The worst time for me in a workshop or presentation are those five or 10 minutes before the start time when the faculty participants are arriving. My stomach is in knots. I'm wishing I were at home. I know I haven't prepared enough. Somebody is going to ask me a question I can't answer. I get through it by using a technique I happened on when I was teaching. I use the time to chat. In workshops, I pass out handouts, introduce myself, and find out about those who have chosen to attend the session. “What do you teach?” “Where does that course fit in the program?” “How big are your classes?” “How's the semester going?” Listening to others means less time thinking about myself, but I've also learned it's a good way to find out firsthand some things about those attending. It's also a way of connecting—physically close, at conversational distances, looking and sounding like a real person, and discovering that when seen up close the audience is full of real people as well.
I started doing this when I was still teaching, and again I was motivated by the need to do something other than be nervous before class started. I walked to different parts of the room and chatted. I could find out what other courses students were taking and what they might be learning in those courses. Sometimes they said “nothing,” and I replied with feigned horror, “Oh no, that can't possibly be true! All that time and money, and you haven't learned a thing?”
In the beginning (and sometimes later) the conversations feel a bit awkward. Students are clearly uncomfortable. The teacher is in their space. They are sitting and the teacher is standing—that reinforces the power differential between teacher and student. The two are known to each other only in these roles, teacher or student. They aren't (and shouldn't be) friends in the buddy-buddy sense. So the conversations aren't all that natural. The onus is definitely on the teacher to initiate and carry the exchange. Students don't dive right in with “Oh, I'm so glad you're here. There's something I've been wanting to ask you.”
I was delighted to find a short article in a recent issue of College Teaching that offers teachers some help with these conversations. The author, Tony Docan-Morgan, has also found that these exchanges advance a number of important learning-related objectives. But what's most useful in his piece are his very concrete suggestions about what questions teachers might ask students as they seek to “mingle” with them before class. He organizes the questions into three areas, listed below with some of the questions he recommends.
General greeting questions—“How are you?” “What's your major?” “How's the semester going?” “What's new?” “What activities are keeping you busy on campus?”
Course assignment questions—“What questions do you have about upcoming assignments?” “How are you doing on assignment X?” “What kind of progress are you making?” “What help do you need with this assignment?” In this category, I liked to ask about assignments after the fact. “So, what did you learn from this assignment that you think you'll still remember next year?” “Did you learn anything about yourself as a learner doing this assignment?” “If I use this assignment next time I teach this course, would you recommend any changes?” “What made the assignment easy?” “What made it difficult?”
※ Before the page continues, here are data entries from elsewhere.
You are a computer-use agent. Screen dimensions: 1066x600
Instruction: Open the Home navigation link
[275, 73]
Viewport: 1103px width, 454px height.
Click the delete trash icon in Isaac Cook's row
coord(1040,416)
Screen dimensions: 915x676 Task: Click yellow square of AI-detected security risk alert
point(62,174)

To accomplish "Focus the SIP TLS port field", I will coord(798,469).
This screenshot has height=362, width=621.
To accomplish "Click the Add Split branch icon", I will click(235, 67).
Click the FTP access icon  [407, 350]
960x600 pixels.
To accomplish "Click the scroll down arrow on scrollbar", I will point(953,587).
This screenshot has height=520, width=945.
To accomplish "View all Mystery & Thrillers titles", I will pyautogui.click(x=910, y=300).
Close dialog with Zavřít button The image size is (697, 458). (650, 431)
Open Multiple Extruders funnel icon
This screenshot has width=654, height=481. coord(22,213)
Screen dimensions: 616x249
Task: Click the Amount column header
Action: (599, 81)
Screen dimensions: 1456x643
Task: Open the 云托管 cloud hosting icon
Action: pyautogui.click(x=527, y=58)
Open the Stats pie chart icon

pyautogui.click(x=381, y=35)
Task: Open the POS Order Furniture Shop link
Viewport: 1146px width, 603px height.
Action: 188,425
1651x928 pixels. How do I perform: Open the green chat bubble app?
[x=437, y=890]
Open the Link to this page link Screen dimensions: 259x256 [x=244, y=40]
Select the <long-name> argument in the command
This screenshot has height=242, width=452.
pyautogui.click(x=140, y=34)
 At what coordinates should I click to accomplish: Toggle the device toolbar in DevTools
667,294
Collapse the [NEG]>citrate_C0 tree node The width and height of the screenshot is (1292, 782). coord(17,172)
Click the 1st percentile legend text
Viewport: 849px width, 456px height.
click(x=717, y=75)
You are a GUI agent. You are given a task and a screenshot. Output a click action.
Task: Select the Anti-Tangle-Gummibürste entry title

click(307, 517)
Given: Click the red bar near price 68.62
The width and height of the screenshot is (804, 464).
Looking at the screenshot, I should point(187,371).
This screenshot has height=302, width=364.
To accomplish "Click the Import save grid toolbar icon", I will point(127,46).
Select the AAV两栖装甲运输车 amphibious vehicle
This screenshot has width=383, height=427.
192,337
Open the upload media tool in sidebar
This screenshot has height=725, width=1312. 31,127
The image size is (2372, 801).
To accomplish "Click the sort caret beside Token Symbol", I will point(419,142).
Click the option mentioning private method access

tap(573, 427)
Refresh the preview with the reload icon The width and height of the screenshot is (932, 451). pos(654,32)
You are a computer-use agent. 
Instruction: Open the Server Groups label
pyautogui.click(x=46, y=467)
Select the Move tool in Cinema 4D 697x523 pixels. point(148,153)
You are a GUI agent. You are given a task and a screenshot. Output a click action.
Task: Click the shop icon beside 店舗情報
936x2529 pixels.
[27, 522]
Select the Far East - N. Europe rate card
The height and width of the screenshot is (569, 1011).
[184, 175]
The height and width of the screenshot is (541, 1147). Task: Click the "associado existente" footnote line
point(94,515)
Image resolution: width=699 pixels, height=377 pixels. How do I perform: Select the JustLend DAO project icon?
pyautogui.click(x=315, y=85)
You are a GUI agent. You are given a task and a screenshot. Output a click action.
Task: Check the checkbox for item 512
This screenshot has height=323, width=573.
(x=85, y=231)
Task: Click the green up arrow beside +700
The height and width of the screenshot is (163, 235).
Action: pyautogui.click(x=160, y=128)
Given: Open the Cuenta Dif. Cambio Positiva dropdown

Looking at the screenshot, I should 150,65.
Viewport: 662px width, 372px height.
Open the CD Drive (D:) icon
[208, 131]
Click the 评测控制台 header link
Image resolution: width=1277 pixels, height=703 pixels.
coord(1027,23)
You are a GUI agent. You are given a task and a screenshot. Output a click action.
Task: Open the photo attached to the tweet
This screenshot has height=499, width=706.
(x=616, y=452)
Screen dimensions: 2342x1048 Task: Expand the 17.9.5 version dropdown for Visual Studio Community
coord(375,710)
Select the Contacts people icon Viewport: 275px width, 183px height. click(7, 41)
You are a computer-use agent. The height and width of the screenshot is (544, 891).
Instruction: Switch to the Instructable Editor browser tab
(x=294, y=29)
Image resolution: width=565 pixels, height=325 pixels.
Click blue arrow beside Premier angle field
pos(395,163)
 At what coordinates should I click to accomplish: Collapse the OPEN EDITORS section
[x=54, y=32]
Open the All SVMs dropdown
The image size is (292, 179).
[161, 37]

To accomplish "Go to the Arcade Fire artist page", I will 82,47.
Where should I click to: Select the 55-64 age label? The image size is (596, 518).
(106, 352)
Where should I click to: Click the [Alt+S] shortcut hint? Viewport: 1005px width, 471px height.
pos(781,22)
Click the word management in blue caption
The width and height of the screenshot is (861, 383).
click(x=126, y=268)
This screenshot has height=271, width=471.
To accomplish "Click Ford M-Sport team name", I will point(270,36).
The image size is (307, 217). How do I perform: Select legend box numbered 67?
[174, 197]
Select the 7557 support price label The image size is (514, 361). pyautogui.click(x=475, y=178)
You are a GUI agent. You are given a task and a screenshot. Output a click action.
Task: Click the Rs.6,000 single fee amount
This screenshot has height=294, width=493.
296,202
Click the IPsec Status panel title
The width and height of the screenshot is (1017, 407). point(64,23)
Course content review questions—There is need for caution here. If students feel as though you're grilling them on the content, they aren't going to be willing participants in the exchange. Docan-Morgan explains his approach. “When asking these questions, I do so in a non-face-threatening and/or humorous manner.” (p. 117) Examples: “If someone paid you $100 to explain what you think is the most important takeaway point from the content in our current unit, what would you say?” “Let's pretend you're creating fortune cookies for our class—if you have to write a fortune based on content we've been learning about this week, what would you write?” “In a nutshell or two, what did you take away from our last class period?”
Reference: Docan-Morgan, T., (2014). Mingling with students before class: What to ask. College Teaching, 62 (3), 117.